── Text

Connecting Mediterranean and Atlantic History. 2nd meeting of the Atlantic Italies Network

Connecting Mediterranean and Atlantic History. 2nd meeting of the Atlantic Italies Network

Organizer
Silvia Marzagalli (Centre de la Méditerranée Moderne et Contemporaine); Roberto Zaugg (Universität Bern)
Venue
MSHS du Sud-Est – amphithéâtre 031 - 25, avenue François Mitterrand – Nice
Location
Nice
Country
France
From - Until
08.11.2018 - 09.11.2018
Website
By
Roberto Zaugg

Entanglements linking agents, states and markets of Italian-speaking territories to the Atlantic world cannot be reduced – as they often are – to the ‘heroic’ deeds of ‘Italian’ navigators such as Columbus or to the well-studied mass migrations of the late nineteenth / early twentieth century. Despite the fact that no early modern Italian state ever possessed colonies in the Americas or in West Africa, from the late fifteenth to the early nineteenth century a variety of significant relations developed between these regions. Challenging the established vision of Italian history and its traditional focus on internal, European and Mediterranean contexts, the Atlantic Italies Network joins recent attempts to re-read the history of the peninsula in its global dimensions. It advocates for a trans-imperial approach to the Atlantic world and aims at bridging two fields of scholarship which have largely evolved along separate lines: Atlantic history and Mediterranean history. In order to achieve this goal, it focusses on economic dynamics and related cultural phenomena, examining the circulation of goods and knowledge as well as specific brokers involved in Italian-Atlantic connections.

The conference is open to the public (no inscription fees). Due to current security measures, interested persons are required to announce their presence by writing a mail to the following address: silvia.marzagalli@unice.fr

Programm

THURSDAY 8 November

14.00: Reception
14.15: Jean-Paul Pellegrinetti, director of the CMMC, Welcome address
14.20: Silvia Marzagalli (CMMC, Nice) and Roberto Zaugg (Universität Bern), Introduction
14.45: Maria Fusaro (Exeter University, ERC “Average”), Keynote address

15.45 Coffee break

Session 1 – chair: Roberto Zaugg (Universität Bern)

────
── Extracted data

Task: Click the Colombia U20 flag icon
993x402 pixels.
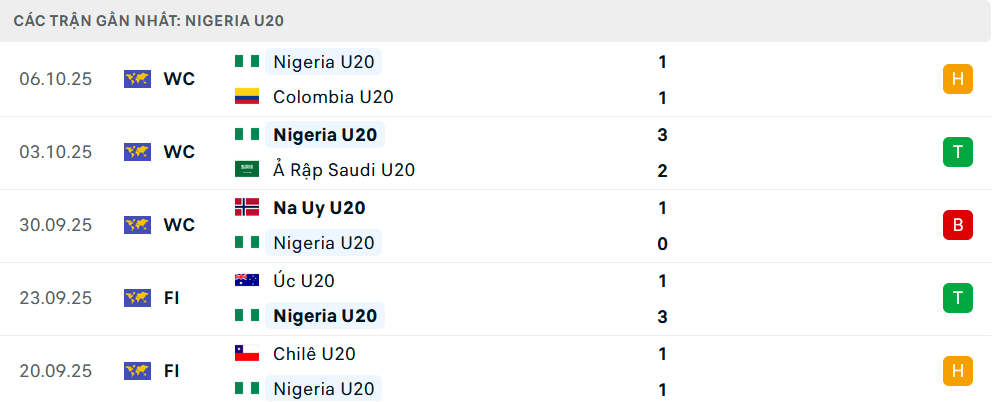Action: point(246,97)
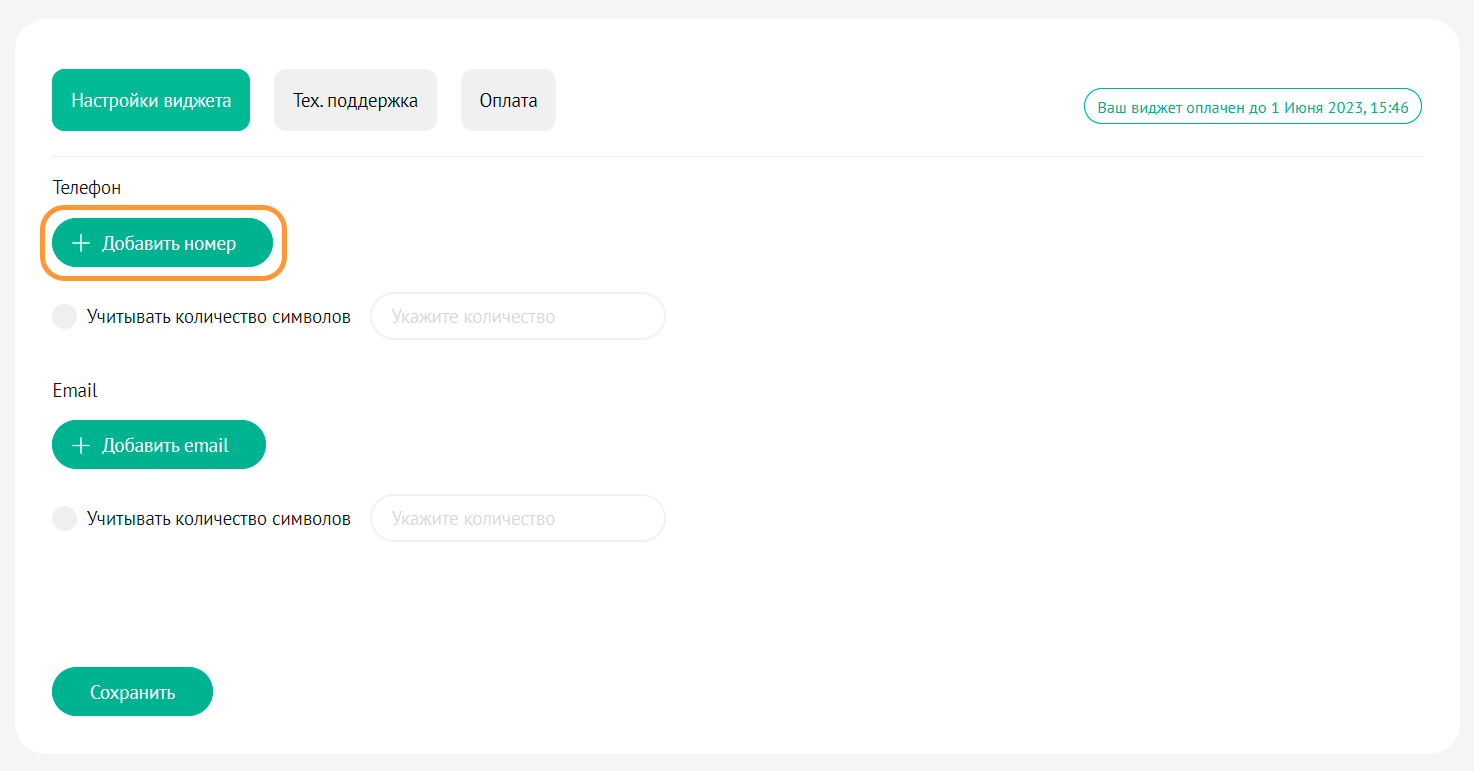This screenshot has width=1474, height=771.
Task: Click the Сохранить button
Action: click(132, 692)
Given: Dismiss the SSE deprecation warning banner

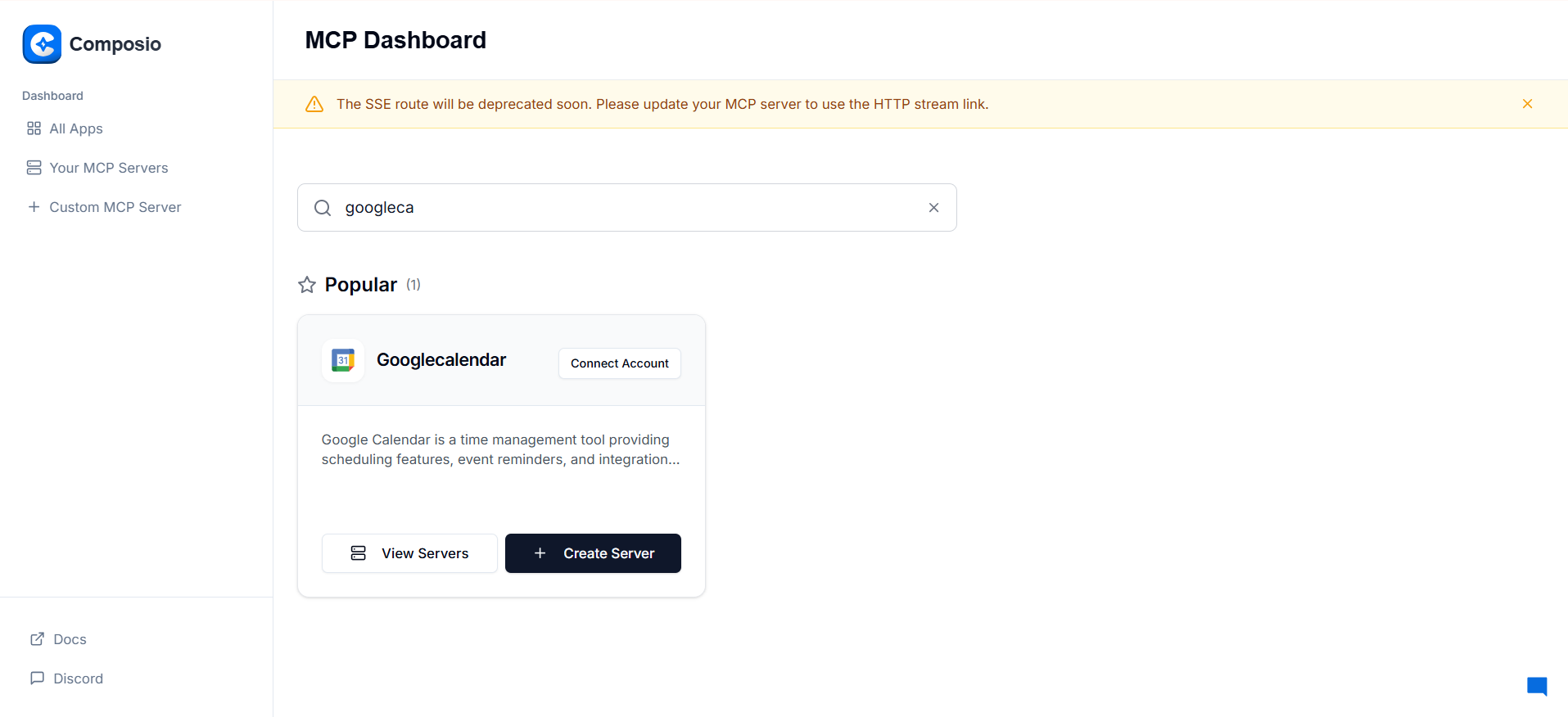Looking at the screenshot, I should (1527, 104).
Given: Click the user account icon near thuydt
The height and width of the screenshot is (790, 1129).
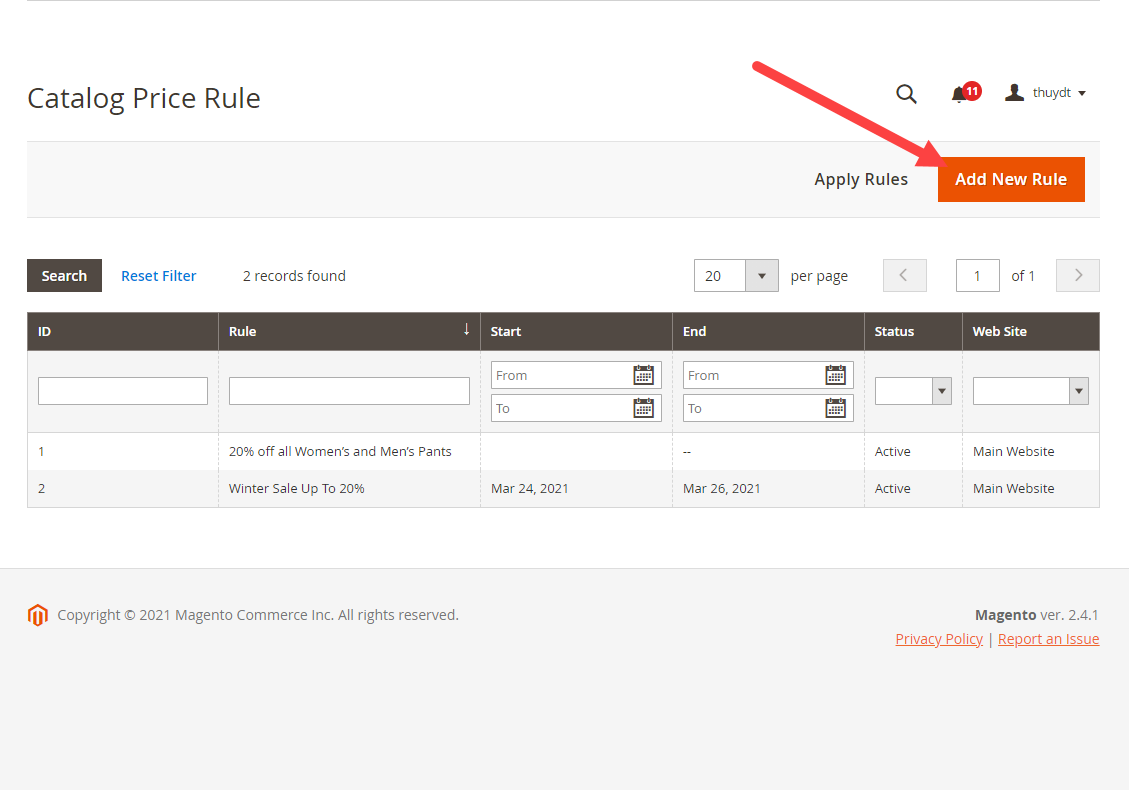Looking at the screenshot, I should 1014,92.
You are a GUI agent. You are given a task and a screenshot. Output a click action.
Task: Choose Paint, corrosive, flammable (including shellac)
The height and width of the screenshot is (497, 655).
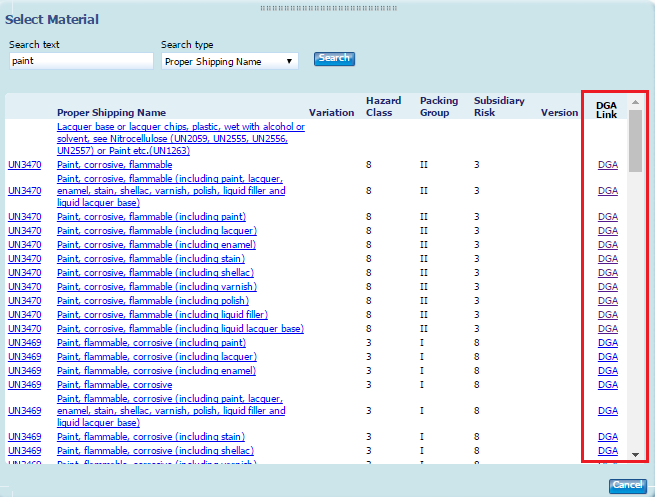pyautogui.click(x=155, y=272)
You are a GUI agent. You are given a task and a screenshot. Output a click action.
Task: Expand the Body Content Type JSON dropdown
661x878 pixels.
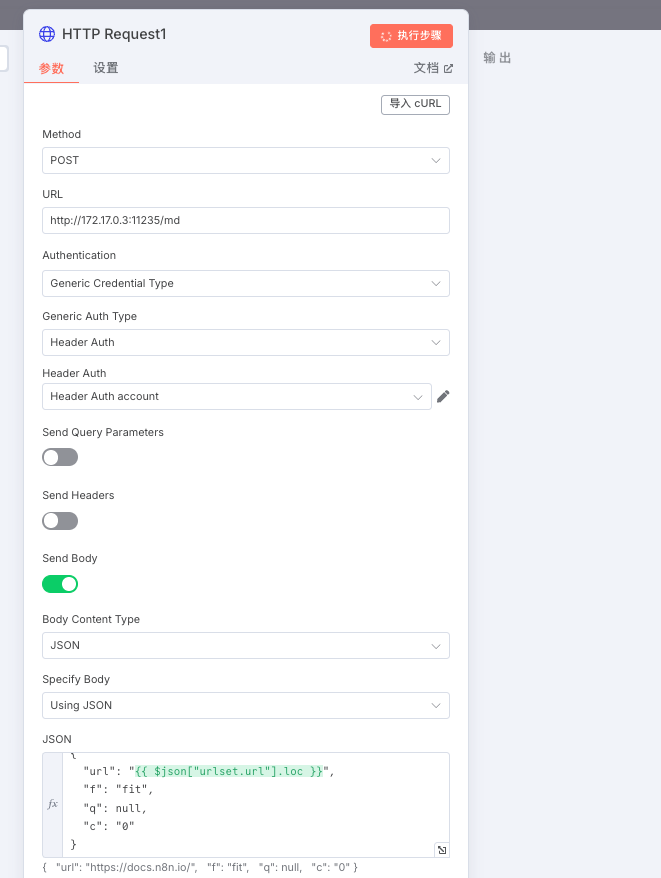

────

Revise the Atlantic Italies Network announcement by writing out its passage from "THURSDAY 8 November" up to and including "chair: Roberto Zaugg (Universität Bern)", with "Coffee break" changed to "Tea break".

THURSDAY 8 November

14.00: Reception
14.15: Jean-Paul Pellegrinetti, director of the CMMC, Welcome address
14.20: Silvia Marzagalli (CMMC, Nice) and Roberto Zaugg (Universität Bern), Introduction
14.45: Maria Fusaro (Exeter University, ERC “Average”), Keynote address

15.45 Tea break

Session 1 – chair: Roberto Zaugg (Universität Bern)